*** DOCUMENT PASSAGE Section Begins ***

# Big blue marlin



## dorado74 (Oct 16, 2007)

My buddy caught this fish last Saturday somewhere near the dumping grounds. I wasn't on the trip, but couldn't help showing off his fish! Caught on a 50 stand up!! Estimated length at 117" They were fishing aboard the Necessity.


----------



## billin (Oct 14, 2007)

*Marlin*

Dammmmn that's a big girl


----------



## Xiphius (Oct 10, 2007)

Wow at least a six tubber on Stand up WTG


----------



## Chris V (Oct 18, 2007)

That's a beauty


----------



## MissKristy (Dec 1, 2007)

Hell of a fish


----------



## Realtor (Oct 1, 2007)

WOW! Amy more pictures? AWESOME!


----------



## Bill Me (Oct 5, 2007)

Man I want to be out there!


----------



## FishFighter92 (Jul 10, 2012)

More Pics More Pics!


----------



## MSViking (Oct 11, 2007)

Awesome, Awesome fish! I was out there Saturday as well and saw them on AIS system. I need that fish this weekend!!!

Robert


----------



## Ultralite (Oct 1, 2007)

from Shane's FB...


----------



## Scruggspc (Mar 20, 2013)

Wow that's awesome! I hope I can experience that one day.


----------



## ashcreek (Oct 4, 2007)

Damn!!!! I'm ready for my first one....


----------



## samoajoe (Dec 28, 2010)

*** DOCUMENT PASSAGE Section Ends ***
*** AVAILABLE DATA Section Begins ***

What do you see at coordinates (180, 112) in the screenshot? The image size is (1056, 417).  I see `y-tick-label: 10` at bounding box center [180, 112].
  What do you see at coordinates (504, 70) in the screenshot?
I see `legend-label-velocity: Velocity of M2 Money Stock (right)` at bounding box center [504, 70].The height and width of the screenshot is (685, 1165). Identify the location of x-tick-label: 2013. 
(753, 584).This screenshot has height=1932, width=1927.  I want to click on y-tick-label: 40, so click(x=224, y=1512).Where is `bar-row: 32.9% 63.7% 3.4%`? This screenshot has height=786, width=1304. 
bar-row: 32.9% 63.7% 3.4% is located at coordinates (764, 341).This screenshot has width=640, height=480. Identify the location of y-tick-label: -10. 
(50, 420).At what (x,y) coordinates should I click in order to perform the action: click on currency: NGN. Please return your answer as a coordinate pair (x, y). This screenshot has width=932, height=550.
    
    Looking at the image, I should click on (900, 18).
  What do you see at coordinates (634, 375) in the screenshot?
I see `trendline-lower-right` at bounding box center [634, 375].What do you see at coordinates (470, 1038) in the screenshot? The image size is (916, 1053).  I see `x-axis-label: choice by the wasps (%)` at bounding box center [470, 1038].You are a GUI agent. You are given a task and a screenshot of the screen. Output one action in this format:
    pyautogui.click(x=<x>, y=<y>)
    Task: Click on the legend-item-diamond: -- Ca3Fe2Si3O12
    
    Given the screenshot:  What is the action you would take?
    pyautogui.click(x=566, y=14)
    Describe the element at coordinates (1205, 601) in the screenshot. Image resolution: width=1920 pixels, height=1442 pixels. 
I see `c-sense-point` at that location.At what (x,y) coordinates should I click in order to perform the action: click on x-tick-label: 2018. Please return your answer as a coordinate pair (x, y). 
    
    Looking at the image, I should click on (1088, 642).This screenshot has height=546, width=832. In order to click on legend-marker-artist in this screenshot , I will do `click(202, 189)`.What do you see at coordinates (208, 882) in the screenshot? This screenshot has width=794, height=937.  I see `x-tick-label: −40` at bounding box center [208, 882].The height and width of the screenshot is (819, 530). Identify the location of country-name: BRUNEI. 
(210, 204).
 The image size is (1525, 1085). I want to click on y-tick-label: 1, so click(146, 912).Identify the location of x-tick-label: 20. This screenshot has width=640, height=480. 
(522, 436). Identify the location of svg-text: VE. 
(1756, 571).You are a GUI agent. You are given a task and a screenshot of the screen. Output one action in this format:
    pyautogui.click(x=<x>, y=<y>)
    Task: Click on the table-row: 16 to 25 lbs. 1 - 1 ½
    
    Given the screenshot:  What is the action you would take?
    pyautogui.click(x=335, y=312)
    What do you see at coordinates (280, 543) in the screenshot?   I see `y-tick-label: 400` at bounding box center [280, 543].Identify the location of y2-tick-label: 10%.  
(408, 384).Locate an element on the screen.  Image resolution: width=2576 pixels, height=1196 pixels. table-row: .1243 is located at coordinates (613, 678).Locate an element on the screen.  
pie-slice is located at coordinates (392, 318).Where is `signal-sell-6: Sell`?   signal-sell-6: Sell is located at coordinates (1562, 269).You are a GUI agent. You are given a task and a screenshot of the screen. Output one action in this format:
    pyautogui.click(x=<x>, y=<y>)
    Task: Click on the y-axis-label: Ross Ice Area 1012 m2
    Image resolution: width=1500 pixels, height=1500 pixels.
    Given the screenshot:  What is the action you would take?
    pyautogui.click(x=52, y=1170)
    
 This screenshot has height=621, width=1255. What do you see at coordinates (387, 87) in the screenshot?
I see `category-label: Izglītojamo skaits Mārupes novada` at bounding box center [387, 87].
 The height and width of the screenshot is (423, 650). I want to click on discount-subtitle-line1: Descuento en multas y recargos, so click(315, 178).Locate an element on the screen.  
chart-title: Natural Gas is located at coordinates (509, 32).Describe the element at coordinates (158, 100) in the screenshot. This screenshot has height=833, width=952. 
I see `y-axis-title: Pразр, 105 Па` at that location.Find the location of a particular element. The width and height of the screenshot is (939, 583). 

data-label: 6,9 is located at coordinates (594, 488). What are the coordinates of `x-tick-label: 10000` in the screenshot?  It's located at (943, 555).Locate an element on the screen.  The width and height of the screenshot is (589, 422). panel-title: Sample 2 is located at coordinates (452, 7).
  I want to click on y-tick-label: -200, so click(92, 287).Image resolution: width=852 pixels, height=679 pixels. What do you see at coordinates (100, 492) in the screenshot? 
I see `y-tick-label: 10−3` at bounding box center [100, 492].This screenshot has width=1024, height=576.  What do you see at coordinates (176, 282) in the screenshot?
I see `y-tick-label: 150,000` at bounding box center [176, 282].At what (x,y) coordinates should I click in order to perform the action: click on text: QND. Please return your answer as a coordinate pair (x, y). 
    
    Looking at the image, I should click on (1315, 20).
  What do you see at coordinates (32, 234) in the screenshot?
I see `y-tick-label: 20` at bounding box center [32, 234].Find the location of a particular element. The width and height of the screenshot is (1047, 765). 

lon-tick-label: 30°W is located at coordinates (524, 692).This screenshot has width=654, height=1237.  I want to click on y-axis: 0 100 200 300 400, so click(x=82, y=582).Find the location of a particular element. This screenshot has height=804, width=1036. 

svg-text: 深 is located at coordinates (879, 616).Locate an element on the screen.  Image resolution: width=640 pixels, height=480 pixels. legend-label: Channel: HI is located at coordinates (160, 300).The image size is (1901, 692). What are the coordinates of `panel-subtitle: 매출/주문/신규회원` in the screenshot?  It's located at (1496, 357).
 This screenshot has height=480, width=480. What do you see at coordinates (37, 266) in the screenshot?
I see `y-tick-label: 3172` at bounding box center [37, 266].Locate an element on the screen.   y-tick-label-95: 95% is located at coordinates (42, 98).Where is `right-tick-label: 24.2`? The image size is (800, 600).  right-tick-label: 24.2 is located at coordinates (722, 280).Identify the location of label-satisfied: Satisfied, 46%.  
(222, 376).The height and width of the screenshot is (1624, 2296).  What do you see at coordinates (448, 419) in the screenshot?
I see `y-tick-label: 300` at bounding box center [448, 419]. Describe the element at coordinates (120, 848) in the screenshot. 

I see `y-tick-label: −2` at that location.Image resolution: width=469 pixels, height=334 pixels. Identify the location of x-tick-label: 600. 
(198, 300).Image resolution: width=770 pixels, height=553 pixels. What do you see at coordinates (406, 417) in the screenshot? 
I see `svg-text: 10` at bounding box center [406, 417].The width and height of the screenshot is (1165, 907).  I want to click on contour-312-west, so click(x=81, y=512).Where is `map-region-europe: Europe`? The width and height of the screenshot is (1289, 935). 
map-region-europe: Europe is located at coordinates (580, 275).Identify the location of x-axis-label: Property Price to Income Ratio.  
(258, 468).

*** AVAILABLE DATA Section Ends ***

**REQUIRED ACTION 1:**
In the blue marlin thread, what boat were they fishing aboard?
**REQUIRED ACTION 2:**
Resume the blue marlin thread from the point where it stops.
The items have no part in this.

**RESPONSE AREA 1:**
The Necessity.

**RESPONSE AREA 2:**
Hello beastie! I have to ask if you know what it was caught on? That will make a season worthwhile right there!


----------



## dorado74 (Oct 16, 2007)

Thanks Ultralite! I couldn't figure out how to put more pics on. If you go to necessitycharters.com they have video.


----------



## Head Kned (Mar 21, 2011)

I saw the videos, awesome fish. Congrats guys.


----------



## Fish Eye (Apr 4, 2013)

Beautiful fish.


----------



## 192 (Oct 1, 2007)

The video of it greyhounding was bad ass!


----------



## cobe killer (Apr 13, 2008)

awesome fish!!!! congrats for sure!!!


----------



## how2fish (Jan 21, 2008)

Wow!!!!


----------



## Lexcore (May 5, 2012)

:thumbup:nice fish:thumbup:


----------



## my3nme (Oct 9, 2007)

very nice, congrats


----------



## Doodle Bug (May 24, 2013)

*Nice blue lady*

That will do when it's all on the line. Great fish.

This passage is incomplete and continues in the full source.